O argumento central do artigo é que o futuro deixou de ser uma preocupação abstrata e passou a interferir diretamente no presente. Para Bittar, os efeitos das mudanças climáticas já impõem riscos concretos ao exercício de direitos fundamentais em várias partes do mundo, o que exigiria uma resposta jurídica e política mais ampla.
Nesse contexto, o texto menciona a emergência da figura dos refugiados climáticos como sinal de que a catástrofe ambiental já produz consequências humanas e sociais. A ideia defendida é que, sem condições mínimas de continuidade da vida e da organização social, os próprios direitos perdem efetividade prática.
O autor também afirma que a noção de dignidade foi ampliada na Declaração Universal dos Direitos da Humanidade, de 2015, em Paris. Conforme a leitura apresentada, esse documento desloca o foco exclusivo da pessoa humana para a humanidade, articulando responsabilidade, equidade, solidariedade e continuidade da existência entre gerações presentes e futuras.
O que muda com a noção de dignidade da humanidade?
De acordo com o artigo, essa formulação amplia o debate jurídico ao propor que a humanidade não seja entendida apenas como a soma dos seres humanos, mas em relação ao conjunto dos seres vivos. Com isso, o texto sustenta que há uma reconfiguração da ideia de superioridade humana sobre o planeta e uma crítica à visão moderna que separa sujeito e objeto de forma rígida.
Na prática argumentativa do autor, essa mudança implica rever o modelo que ele chama de destrutivo. O artigo cita a destruição de hábitats naturais, a emissão de gases tóxicos, a eliminação de espécies nativas, a perda de biodiversidade, os riscos à potabilidade da água e a acidificação dos oceanos como expressões de uma crise ambiental em curso.
- destruição de hábitats naturais
- produção de gases tóxicos
- eliminação de espécies nativas
- perda de biodiversidade
- riscos à água potável
- acidificação dos oceanos
O texto defende que a degradação ambiental não atinge uma natureza externa ao ser humano, mas compromete o próprio ambiente de vida da humanidade. Por isso, a resposta não deveria se limitar a políticas específicas ou a medidas pontuais, mas envolver também mudança de consciência e de práticas sociais.

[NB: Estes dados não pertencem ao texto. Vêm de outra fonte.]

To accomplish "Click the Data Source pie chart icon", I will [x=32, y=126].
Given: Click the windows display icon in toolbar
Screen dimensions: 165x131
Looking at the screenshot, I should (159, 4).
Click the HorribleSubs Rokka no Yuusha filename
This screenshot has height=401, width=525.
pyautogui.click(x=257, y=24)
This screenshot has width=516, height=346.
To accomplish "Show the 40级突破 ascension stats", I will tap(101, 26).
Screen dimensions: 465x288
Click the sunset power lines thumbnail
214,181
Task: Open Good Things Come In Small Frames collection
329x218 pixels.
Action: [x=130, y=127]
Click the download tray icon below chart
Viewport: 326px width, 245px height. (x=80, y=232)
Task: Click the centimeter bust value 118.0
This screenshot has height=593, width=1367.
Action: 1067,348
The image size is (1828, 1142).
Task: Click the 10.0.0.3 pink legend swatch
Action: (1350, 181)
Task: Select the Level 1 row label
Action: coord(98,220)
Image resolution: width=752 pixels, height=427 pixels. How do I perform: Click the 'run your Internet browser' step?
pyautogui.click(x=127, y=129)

Qual papel o Direito internacional pode exercer, segundo o artigo?
Na parte final, Bittar afirma que o Direito pode funcionar como instrumento de mudança social global, desde que operado por diálogo, diplomacia e ação comum entre os povos. O autor sugere que a Organização das Nações Unidas transforme a Declaração Universal dos Direitos da Humanidade, hoje tratada no texto como uma referência de intenção, em norma efetiva no plano internacional.
Para ele, essa medida representaria uma inovação no Direito Internacional e um passo relevante diante do cenário de risco climático, ecológico, alimentar, ambiental e social. O artigo sustenta que a declaração reúne princípios, direitos e deveres voltados à proteção do meio ambiente e à responsabilidade entre gerações.
Na conclusão, o autor afirma que os chamados direitos do futuro seriam condição para a realização dos direitos do presente e dos direitos do passado. A tese resumida no texto é que, sem futuro viável, não há como assegurar direitos; e, sem direitos, o futuro também se torna inviável.